▶ **TASK GOAL**:
Rewrite the records starting at the line with "Describe the element at coordinates (1221, 12)" and ending at the line with "pyautogui.click(x=590, y=121)", replacing "Advanced Search" with "Advanced Filters" and leaving everything else as it is.

-- begin EXERCISE INPUTS --

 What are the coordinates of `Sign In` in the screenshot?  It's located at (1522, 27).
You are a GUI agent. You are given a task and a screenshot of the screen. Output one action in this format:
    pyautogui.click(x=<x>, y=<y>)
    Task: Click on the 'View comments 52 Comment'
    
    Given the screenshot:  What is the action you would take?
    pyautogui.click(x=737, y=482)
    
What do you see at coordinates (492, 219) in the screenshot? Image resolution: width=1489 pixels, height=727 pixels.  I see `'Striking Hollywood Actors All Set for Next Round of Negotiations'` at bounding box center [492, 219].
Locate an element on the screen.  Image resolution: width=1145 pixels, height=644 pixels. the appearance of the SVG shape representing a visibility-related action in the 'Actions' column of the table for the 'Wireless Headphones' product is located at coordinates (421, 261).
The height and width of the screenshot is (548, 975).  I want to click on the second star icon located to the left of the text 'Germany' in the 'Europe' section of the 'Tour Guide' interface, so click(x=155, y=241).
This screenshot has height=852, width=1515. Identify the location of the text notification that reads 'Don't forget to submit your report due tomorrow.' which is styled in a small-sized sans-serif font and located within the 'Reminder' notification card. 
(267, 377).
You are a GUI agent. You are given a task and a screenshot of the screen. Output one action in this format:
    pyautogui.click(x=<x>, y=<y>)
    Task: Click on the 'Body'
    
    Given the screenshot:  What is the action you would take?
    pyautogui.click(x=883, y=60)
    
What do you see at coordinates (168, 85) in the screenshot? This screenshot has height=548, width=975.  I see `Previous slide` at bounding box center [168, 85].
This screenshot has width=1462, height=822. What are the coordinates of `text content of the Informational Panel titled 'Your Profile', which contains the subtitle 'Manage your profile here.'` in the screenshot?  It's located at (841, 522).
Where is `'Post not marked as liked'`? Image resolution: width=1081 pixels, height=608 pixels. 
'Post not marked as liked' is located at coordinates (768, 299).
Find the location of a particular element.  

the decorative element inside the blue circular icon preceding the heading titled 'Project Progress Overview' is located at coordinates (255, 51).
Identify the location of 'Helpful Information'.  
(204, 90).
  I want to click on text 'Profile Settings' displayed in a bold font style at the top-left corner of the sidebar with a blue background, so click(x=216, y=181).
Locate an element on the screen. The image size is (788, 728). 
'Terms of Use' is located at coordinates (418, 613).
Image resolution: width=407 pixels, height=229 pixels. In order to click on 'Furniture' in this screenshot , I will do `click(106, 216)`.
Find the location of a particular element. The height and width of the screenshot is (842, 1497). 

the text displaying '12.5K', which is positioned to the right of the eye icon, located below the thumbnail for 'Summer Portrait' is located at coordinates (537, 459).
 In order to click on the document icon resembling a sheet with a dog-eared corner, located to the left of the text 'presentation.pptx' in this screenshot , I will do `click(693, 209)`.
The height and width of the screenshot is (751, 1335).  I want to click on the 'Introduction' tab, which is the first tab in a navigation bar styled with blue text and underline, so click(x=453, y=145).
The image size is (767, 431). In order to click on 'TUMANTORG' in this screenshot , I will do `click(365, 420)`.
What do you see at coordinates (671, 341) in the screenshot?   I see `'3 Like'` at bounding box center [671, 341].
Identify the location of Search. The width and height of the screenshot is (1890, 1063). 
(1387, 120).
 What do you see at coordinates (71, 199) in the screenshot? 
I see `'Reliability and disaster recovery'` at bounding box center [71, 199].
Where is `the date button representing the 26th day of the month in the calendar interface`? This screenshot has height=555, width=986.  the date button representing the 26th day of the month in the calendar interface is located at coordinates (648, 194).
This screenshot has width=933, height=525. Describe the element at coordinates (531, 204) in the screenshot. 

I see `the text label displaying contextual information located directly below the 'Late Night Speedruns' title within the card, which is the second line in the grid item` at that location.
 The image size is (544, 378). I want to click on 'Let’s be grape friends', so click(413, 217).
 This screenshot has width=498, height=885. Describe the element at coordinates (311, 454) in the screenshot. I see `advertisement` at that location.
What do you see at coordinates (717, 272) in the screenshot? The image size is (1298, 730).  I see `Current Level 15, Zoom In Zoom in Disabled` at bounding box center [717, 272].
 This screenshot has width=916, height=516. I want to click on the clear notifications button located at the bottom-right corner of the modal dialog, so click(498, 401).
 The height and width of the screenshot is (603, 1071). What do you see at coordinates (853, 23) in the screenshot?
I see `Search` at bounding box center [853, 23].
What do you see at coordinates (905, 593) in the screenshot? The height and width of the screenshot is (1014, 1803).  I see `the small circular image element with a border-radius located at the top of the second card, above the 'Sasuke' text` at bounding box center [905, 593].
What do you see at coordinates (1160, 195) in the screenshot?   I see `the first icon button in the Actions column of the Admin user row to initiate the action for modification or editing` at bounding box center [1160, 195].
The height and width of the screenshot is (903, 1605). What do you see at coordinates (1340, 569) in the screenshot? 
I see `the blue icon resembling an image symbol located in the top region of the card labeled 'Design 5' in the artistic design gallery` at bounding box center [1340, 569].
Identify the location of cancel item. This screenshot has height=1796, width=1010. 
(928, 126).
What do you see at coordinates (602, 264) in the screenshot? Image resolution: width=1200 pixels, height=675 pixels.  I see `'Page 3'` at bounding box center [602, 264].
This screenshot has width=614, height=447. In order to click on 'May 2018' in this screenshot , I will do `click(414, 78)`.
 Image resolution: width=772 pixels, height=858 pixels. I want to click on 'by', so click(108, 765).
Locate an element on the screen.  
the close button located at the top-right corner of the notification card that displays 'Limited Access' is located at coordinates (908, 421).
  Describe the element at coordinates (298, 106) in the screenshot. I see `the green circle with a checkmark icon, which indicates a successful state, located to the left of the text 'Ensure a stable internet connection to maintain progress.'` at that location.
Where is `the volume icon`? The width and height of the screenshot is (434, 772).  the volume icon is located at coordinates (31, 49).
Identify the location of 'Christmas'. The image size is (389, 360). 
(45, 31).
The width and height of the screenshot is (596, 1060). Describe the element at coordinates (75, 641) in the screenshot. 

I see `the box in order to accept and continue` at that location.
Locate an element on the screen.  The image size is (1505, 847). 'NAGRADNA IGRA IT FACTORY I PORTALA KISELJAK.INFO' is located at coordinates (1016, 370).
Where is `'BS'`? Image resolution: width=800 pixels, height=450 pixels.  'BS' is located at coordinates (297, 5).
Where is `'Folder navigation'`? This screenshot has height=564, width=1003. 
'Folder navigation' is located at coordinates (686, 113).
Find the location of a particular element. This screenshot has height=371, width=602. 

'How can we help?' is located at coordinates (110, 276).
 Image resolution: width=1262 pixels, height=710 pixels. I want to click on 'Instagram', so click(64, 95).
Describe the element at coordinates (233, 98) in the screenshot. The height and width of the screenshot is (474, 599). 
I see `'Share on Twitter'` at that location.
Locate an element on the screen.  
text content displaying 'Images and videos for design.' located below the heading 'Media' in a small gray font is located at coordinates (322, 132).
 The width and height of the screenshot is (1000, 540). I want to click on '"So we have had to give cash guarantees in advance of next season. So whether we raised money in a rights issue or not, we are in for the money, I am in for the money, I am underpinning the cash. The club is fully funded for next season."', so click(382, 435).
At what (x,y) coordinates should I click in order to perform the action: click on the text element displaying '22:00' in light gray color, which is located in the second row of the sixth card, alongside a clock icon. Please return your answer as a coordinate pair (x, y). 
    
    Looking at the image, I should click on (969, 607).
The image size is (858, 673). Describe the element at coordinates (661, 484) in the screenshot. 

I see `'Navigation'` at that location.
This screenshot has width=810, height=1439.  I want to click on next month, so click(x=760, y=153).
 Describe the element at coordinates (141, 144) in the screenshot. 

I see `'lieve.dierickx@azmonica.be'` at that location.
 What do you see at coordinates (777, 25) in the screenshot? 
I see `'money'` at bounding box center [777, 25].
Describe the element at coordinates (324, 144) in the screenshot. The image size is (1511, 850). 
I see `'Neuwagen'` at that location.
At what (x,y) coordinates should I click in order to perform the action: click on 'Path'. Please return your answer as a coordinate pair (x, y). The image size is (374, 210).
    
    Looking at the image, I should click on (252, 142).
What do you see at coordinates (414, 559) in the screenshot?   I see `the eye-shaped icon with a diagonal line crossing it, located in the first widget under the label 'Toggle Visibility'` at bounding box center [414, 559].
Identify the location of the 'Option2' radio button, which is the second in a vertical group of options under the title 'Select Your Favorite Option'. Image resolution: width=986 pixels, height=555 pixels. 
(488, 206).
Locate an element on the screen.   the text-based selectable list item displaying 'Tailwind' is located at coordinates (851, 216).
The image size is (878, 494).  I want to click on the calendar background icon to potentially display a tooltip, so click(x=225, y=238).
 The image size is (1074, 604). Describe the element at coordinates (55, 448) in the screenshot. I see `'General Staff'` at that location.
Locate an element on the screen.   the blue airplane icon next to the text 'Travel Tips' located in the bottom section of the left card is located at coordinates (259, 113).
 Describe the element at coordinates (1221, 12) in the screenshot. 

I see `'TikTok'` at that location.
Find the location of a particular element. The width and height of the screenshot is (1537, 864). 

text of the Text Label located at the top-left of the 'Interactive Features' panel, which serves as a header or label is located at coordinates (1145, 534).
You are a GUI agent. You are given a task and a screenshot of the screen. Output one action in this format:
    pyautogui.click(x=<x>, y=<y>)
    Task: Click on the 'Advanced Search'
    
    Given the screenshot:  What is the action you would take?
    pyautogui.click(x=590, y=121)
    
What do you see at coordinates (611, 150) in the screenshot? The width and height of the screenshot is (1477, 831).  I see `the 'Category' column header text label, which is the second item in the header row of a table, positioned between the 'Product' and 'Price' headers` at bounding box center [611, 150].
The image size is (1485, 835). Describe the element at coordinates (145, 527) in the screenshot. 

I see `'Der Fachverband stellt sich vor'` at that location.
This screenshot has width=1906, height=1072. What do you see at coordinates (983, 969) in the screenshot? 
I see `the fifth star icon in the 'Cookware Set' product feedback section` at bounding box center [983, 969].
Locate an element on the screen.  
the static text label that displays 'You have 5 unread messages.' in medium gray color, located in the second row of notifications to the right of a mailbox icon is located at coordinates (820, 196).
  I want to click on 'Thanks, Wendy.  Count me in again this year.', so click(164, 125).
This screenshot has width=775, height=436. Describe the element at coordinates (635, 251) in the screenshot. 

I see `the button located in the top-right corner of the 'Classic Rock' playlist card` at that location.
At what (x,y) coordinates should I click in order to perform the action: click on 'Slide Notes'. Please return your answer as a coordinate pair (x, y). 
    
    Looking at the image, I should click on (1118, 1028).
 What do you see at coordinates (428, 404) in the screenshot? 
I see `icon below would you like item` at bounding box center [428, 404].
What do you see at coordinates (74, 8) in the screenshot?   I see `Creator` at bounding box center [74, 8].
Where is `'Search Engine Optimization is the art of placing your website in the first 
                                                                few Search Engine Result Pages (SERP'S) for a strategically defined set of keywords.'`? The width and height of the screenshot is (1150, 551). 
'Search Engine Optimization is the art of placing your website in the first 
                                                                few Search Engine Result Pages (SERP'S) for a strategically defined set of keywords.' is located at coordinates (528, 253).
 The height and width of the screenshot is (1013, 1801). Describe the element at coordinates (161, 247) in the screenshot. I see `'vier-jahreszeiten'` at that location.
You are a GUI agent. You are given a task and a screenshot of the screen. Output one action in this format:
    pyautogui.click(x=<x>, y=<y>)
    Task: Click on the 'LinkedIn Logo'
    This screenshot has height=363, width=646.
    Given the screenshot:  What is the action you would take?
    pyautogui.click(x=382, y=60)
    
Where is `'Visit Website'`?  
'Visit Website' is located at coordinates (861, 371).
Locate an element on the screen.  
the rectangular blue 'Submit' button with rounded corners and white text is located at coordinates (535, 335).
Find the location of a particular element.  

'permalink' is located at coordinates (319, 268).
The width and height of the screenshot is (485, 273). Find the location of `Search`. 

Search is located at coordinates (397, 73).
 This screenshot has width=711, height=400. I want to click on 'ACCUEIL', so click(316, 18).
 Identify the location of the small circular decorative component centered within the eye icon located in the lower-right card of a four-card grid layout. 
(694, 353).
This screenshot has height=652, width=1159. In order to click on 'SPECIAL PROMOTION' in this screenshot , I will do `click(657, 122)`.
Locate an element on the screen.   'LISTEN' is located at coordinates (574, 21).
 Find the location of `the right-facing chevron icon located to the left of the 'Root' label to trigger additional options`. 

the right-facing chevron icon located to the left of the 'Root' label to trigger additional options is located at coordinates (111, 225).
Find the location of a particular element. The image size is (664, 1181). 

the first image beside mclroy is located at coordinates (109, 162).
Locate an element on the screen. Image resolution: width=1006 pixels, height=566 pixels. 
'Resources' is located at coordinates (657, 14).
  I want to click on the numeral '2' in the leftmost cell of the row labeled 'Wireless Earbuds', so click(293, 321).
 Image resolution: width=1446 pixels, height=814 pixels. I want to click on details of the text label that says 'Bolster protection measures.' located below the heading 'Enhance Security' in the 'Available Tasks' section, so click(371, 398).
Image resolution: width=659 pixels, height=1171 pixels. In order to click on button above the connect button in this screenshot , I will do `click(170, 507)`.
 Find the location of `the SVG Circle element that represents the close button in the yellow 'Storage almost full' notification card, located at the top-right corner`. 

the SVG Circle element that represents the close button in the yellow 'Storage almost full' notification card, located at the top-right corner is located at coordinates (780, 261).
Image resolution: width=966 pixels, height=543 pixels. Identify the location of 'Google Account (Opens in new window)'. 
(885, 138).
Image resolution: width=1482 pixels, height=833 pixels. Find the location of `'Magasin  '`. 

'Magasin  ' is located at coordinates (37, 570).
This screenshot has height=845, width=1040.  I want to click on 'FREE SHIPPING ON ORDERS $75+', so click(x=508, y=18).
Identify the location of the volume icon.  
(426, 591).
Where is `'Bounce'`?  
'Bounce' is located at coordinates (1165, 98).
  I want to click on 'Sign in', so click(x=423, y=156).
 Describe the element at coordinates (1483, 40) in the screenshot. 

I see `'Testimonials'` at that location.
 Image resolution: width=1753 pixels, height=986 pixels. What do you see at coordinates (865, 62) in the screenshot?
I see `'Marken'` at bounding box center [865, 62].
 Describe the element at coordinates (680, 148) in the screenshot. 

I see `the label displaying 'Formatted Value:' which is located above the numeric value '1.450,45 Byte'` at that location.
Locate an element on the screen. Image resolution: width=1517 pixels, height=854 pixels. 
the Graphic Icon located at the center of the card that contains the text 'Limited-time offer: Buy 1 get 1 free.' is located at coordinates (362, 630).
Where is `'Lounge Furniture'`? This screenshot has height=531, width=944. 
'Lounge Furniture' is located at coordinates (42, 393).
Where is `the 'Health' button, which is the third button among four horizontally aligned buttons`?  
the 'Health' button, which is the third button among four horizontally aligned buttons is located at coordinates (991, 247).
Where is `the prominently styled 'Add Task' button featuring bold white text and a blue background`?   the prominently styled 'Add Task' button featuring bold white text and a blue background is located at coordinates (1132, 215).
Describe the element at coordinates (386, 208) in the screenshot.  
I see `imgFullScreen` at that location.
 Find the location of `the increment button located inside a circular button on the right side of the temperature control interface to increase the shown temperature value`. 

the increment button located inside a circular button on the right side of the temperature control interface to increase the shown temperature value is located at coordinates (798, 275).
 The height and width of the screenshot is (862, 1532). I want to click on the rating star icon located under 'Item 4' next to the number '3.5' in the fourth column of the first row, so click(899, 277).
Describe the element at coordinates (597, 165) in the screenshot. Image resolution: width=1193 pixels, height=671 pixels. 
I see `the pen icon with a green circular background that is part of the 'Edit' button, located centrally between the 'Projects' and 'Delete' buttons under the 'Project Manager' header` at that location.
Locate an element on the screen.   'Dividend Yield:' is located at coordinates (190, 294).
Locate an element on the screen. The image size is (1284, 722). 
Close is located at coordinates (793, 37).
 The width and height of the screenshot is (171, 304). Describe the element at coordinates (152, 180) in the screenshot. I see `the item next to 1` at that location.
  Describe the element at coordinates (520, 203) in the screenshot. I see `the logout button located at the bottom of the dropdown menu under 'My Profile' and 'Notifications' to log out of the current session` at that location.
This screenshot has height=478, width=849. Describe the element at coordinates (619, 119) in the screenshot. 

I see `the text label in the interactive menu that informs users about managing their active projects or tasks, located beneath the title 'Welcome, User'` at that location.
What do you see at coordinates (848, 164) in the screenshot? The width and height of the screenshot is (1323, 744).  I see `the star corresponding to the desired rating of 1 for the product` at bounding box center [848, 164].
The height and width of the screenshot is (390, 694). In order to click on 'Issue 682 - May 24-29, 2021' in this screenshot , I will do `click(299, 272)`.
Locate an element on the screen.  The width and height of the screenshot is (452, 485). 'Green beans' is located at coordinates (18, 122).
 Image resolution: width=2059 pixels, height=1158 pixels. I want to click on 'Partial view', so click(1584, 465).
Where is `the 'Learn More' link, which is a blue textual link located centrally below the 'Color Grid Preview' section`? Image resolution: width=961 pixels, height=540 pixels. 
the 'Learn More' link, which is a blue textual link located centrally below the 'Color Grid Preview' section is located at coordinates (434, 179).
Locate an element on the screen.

-- end EXERCISE INPUTS --

▶ **TASK ANSWER**:
 Describe the element at coordinates (1221, 12) in the screenshot. 

I see `'TikTok'` at that location.
Find the location of a particular element. The width and height of the screenshot is (1537, 864). 

text of the Text Label located at the top-left of the 'Interactive Features' panel, which serves as a header or label is located at coordinates (1145, 534).
You are a GUI agent. You are given a task and a screenshot of the screen. Output one action in this format:
    pyautogui.click(x=<x>, y=<y>)
    Task: Click on the 'Advanced Filters'
    
    Given the screenshot:  What is the action you would take?
    pyautogui.click(x=590, y=121)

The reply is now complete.